━━ Предоставленный отрывок

Вначале все было спокойно. Я еще успел через динамик в милицейской машине озвучить просьбу не нарушать порядок. Но образовалась огромная колонна (мне некогда было считать, но потом называли цифру около 60 тысяч человек!), она формировалась с разных направлений, и я оказался в середине. Пробираюсь к голове колонны, а там уже крик: возле филармонии, в нарушение договоренностей, выставлен милицейский заслон.

Народ сильно возбудился! Смотрю: перевернутые милицейские машины, две кажется… Все бегают, шум, гам, милиция палками машет… И даже я в горячке, пытаясь чего-то доказать не слушающему меня милиционеру, хотел стукнуть его зонтиком по фуражке, но промахнулся…

И тут как-то само собой все получилось: милиция куда-то исчезла, народ успокоился и опять выстроился в колонну, и мы опять пошли организованно. Дошли до перекрестка перед трамвайной линией – стоят тяжелые грузовики. Народ преодолел эту преграду легко, дальше пошли без сопротивления и только возле цирка опять наткнулись на стену милицейских щитов. Тут я понял, что могут быть серьезные неприятности.

К тому же, перед шествием нам сообщили, что для участия в «шляхе» едут люди из Львова. Я не был сторонником их методов, к тому же частично их сняли с поездов. Но с десяток доехали. Был там, кажется, внук митрополита Шептицкого… Мы разговаривали с этими молодыми ребятами и просили их обойтись без эксцессов. Не обошлось…

Первым из лидеров к колонне обратился Геннадий Карпенко, который стал уговаривать людей повернуть направо. Потом пошел я и стал очень настойчиво кричать, просить повернуть…

Я едва не сорвал голос, но колонна начала поворачивать. А тут лежала еще одна перевернутая милицейская машина. Я призвал поставить ее на колеса. Мы сделали это и пошли дальше.

━━━━
━━ Предоставленный материал

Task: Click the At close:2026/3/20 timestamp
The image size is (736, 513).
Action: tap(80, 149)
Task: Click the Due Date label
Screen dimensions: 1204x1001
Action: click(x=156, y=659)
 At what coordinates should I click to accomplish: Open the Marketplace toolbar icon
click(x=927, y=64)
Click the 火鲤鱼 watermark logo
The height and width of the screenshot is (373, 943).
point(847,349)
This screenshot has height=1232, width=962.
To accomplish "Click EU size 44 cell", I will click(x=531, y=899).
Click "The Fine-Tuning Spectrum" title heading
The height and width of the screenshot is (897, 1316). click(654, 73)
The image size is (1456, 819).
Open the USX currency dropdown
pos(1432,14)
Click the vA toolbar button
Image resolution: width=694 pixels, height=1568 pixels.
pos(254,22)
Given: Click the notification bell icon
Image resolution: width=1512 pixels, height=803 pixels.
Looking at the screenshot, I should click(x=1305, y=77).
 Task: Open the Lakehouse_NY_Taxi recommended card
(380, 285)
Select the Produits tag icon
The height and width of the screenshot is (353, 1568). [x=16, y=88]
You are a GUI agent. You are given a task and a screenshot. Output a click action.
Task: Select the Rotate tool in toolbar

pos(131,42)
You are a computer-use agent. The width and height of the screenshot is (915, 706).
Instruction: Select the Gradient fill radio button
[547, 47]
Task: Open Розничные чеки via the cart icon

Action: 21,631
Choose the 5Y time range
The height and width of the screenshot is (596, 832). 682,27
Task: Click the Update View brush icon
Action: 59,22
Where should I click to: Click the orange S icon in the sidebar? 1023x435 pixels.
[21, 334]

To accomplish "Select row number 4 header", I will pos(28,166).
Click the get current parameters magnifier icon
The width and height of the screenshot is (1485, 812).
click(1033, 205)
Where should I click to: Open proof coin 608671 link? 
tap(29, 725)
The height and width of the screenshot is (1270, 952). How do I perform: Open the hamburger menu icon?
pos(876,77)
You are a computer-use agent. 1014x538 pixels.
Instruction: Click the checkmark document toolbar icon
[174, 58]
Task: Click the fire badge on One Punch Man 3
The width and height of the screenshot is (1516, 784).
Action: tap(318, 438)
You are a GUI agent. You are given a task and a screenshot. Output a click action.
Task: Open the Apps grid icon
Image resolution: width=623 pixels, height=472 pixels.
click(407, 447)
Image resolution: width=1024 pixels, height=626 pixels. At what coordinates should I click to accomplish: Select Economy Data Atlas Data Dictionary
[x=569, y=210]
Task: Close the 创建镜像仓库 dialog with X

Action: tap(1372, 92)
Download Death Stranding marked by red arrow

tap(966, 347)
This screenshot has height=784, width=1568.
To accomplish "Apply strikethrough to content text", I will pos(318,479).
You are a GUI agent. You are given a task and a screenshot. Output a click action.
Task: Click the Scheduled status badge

━━━━

= Поставленная задача A =
Выведите дословно фрагмент отрывка о шествии, начиная со слов «Я едва не сорвал» и продолжая вплоть до слов «и пошли дальше.».
= Поставленная задача B =
Допишите следующую часть отрывка о шествии, начав сразу после его последнего предложения.
Материал здесь никакой роли не играет.

= Ответ A =
Я едва не сорвал голос, но колонна начала поворачивать. А тут лежала еще одна перевернутая милицейская машина. Я призвал поставить ее на колеса. Мы сделали это и пошли дальше.

= Ответ B =
На Немиге под мостом украинцы начали бросать камни в милиционеров – сам слышал как они стучали по щитам. Некоторые даже пытались зайти милиционерам в тыл. Но удалось все же, более или менее мирно, дойти до Дворца спорта и там провести митинг.

Вот там я, кстати, «подставил» Зенона Поняка. Я сказал, что надо почтить память только что погибшего Джохара Дудаева. Он засомневался. Тогда я предложил: «Если ты не хочешь, то я скажу».

Тогда он сказал сам. И это ему долго вспоминали потом…

Так или иначе, какое-то время «Чернобыльский шлях» был самой массовой и организованной акцией. Всех привлекала его абсолютно гуманная цель…

– Изначально организатором бы Народный фронт. Потом что-то переменилось?

– Да, переменилось. И причины понятны. Во-первых, со временем накапливается усталость. Во-вторых, появились люди, которых мирное течение шляха не устраивало, они хотели доказать что-то свое. Таким образом, получилось, например, побоище возле парка Горького, которое дало милиции повод применять жесткие меры.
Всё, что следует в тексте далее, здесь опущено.